For anthropologist Jonathan Webber, who served as a member of the Auschwitz museum’s international board for more than 20 years, these are just some of the questions being grappled with, even if the answers aren’t easy to come by.

Indeed, as Auschwitz increasingly serves as the core representation of the Holocaust, Webber suggests that the challenge is to find ways to allow the complexity of its meanings to co-exist.

“Auschwitz is primarily a cemetery, but in 1947, two years after the war, the site was turned into a museum. Since then, it has become a place of pilgrimage, and a place where authorities stage memorial ceremonies.”

Furthermore, it has also become a key destination for “dark tourism” – the practice of going sightseeing at places of mass atrocity.

Alongside this, it remains a “real place” in the world, one that in 2019 at times struggled to cope with soaring numbers of tourists.

As so many people access the site as some kind of porthole into the past, it becomes key to interrogate what past it actually represents. Webber cautioned that this was far more complex than might be expected.

For example, he noted that even the lush grass that now grows on the site isn’t an accurate reflection of how it would have looked during the war. At that time, “It was just mud, and if there was any grass, the prisoners would have eaten it.”

With decades having passed since the end of World War II, Auschwitz is enfolded in many layers of history.

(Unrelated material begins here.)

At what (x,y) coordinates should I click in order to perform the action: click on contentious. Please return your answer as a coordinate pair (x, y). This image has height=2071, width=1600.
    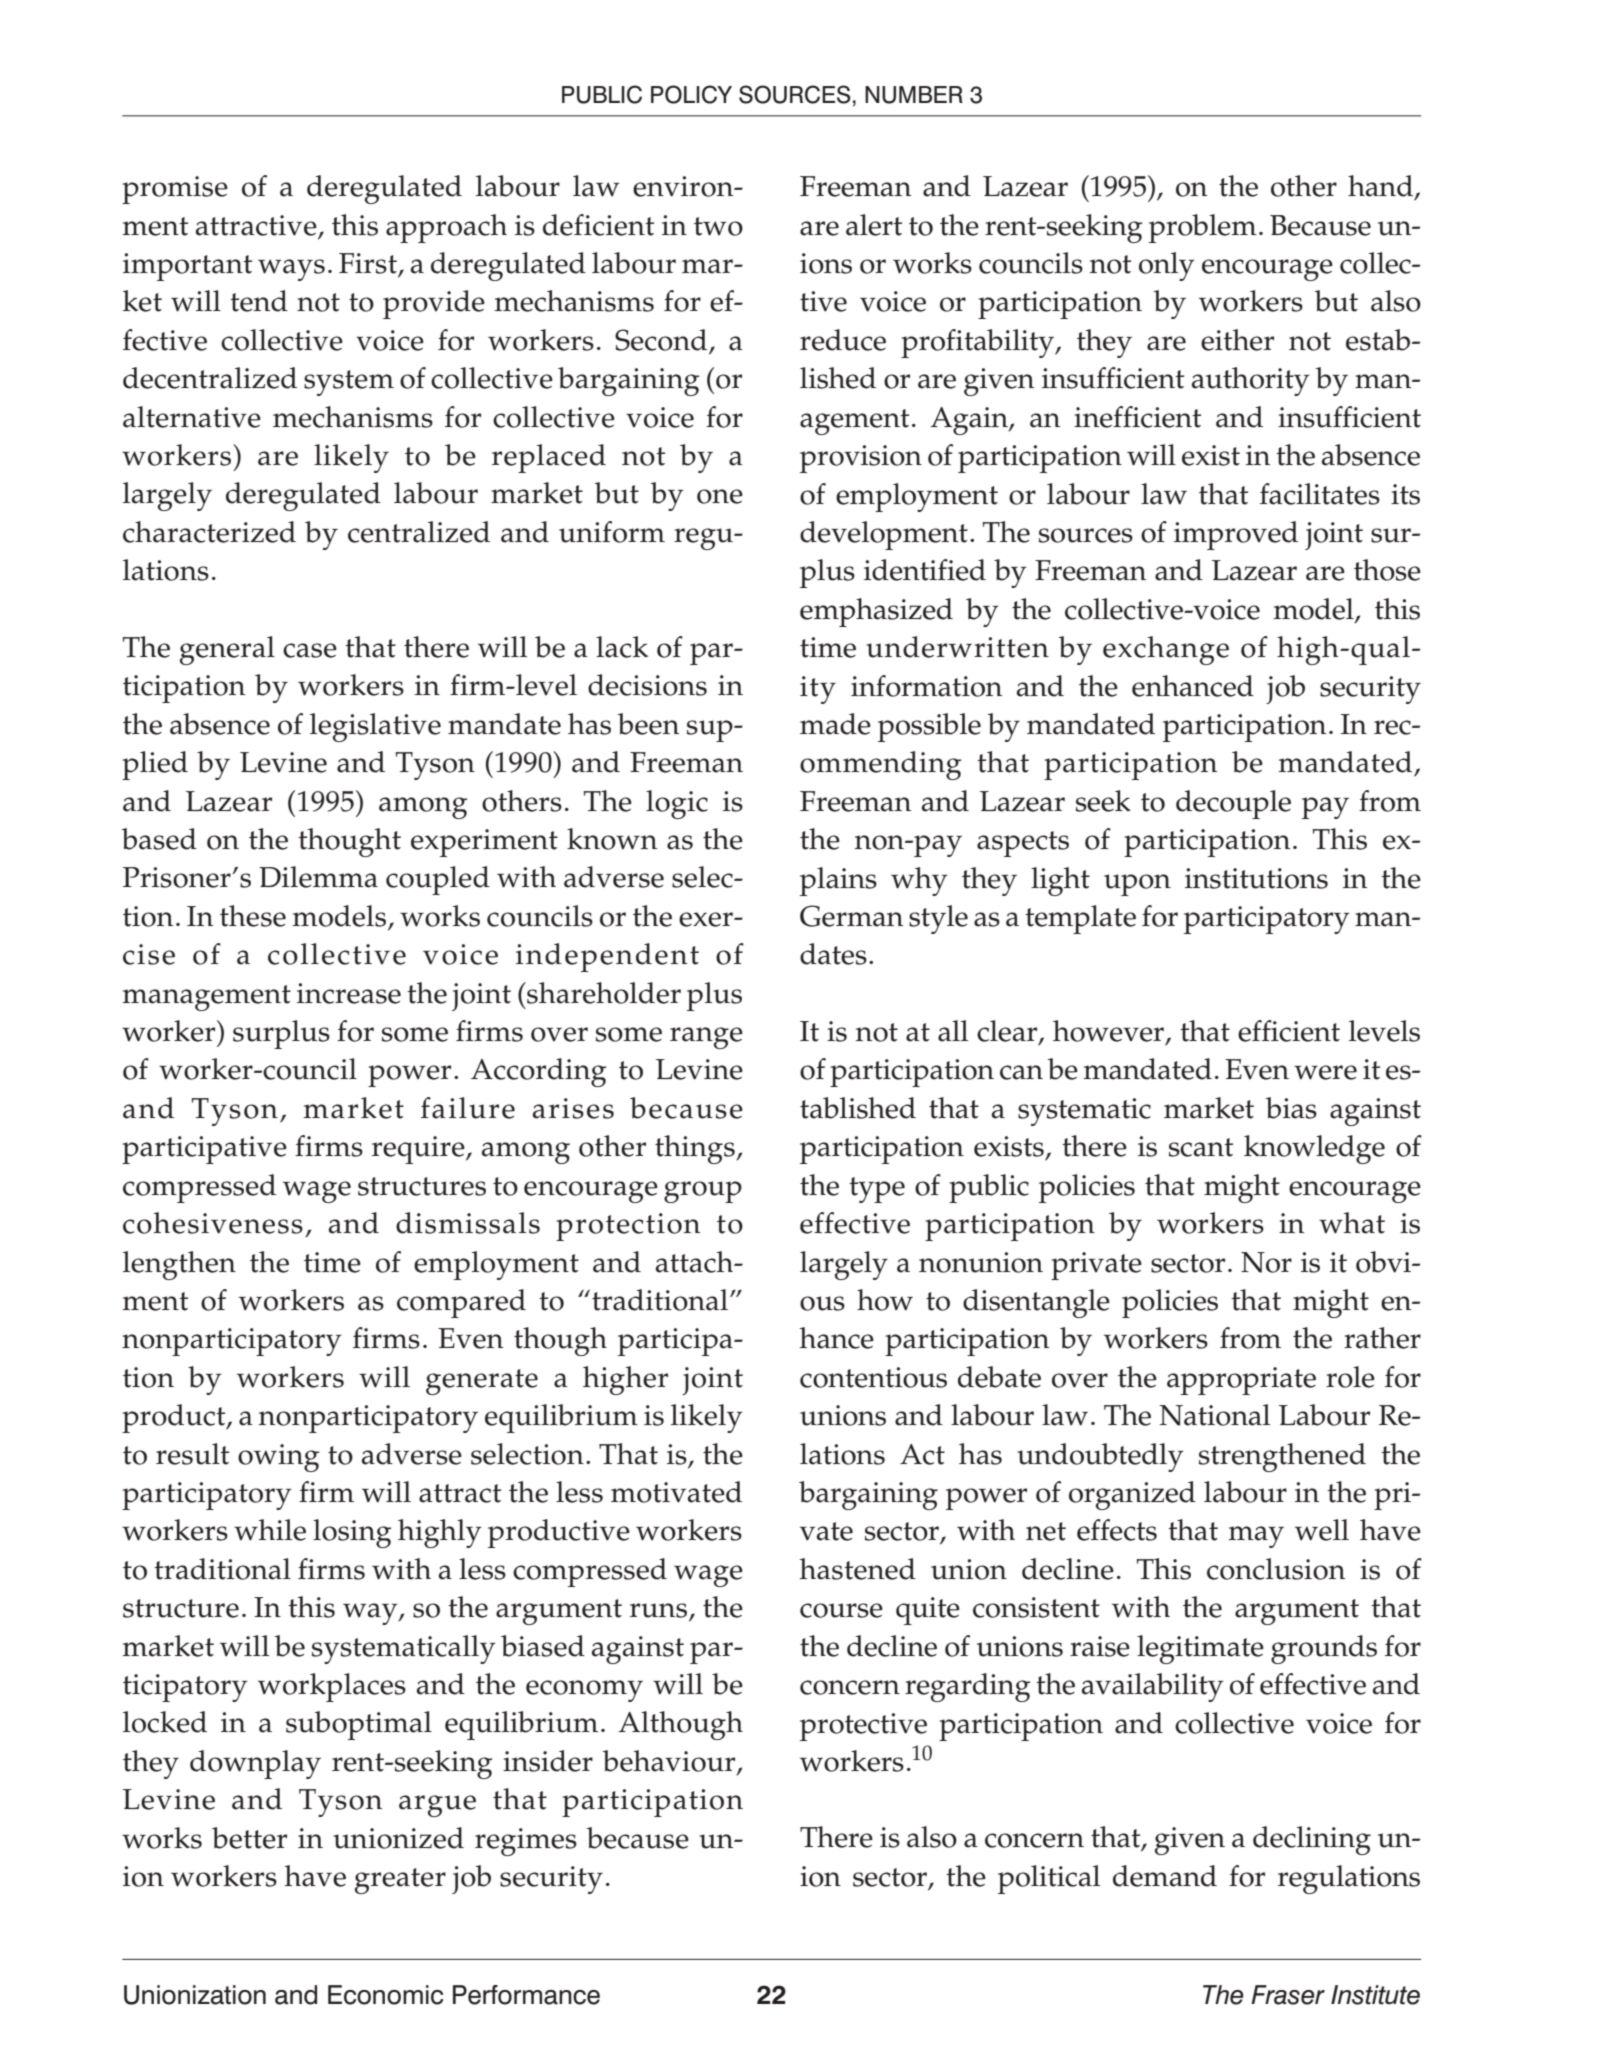
    Looking at the image, I should click on (873, 1377).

On the one hand, there are completely original structures on the site such as the entry gates to Auschwitz I and Auschwitz-Birkenau, some of the barracks and watchtowers, as well as the ponds still filled with human ash. On the other hand, other parts of the site have been reconstructed, recreated, or just lie in ruins.

The infamous arbeit macht frei (work sets you free) sign on the entry gate, for example, is in fact a replica, the original having been stolen in 2009.

The pillbox at the roll-call square is a reconstruction using original materials, while a cattle car placed on the railway tracks is, in fact, a donation by an Australian businessman who purchased the artefact from elsewhere. Similarly, the gas chamber at Auschwitz I is also a reconstruction, but one which the museum later admitted had some historical inaccuracies.

Even the ruins represent different interventions of history. Some parts were destroyed by the Nazis to hide the evidence of their crimes towards the end of the war. Yet, one of the gas chambers and crematoria on the site was destroyed during an uprising of Greek Jewish prisoners. Some of the barracks were dismantled after the war by local Poles looking for building material. Other areas simply succumbed to the passage of time.

Beyond the complication of determining what should be seen by those visiting the site, the challenge is also to encourage visitors to contemplate what’s absent.

“Day-trippers tend to  focus on what’s there rather than meditating on what Auschwitz destroyed, and the nothingness it created.”

Ultimately, Webber suggests that Auschwitz is best characterised as a “mosaic”.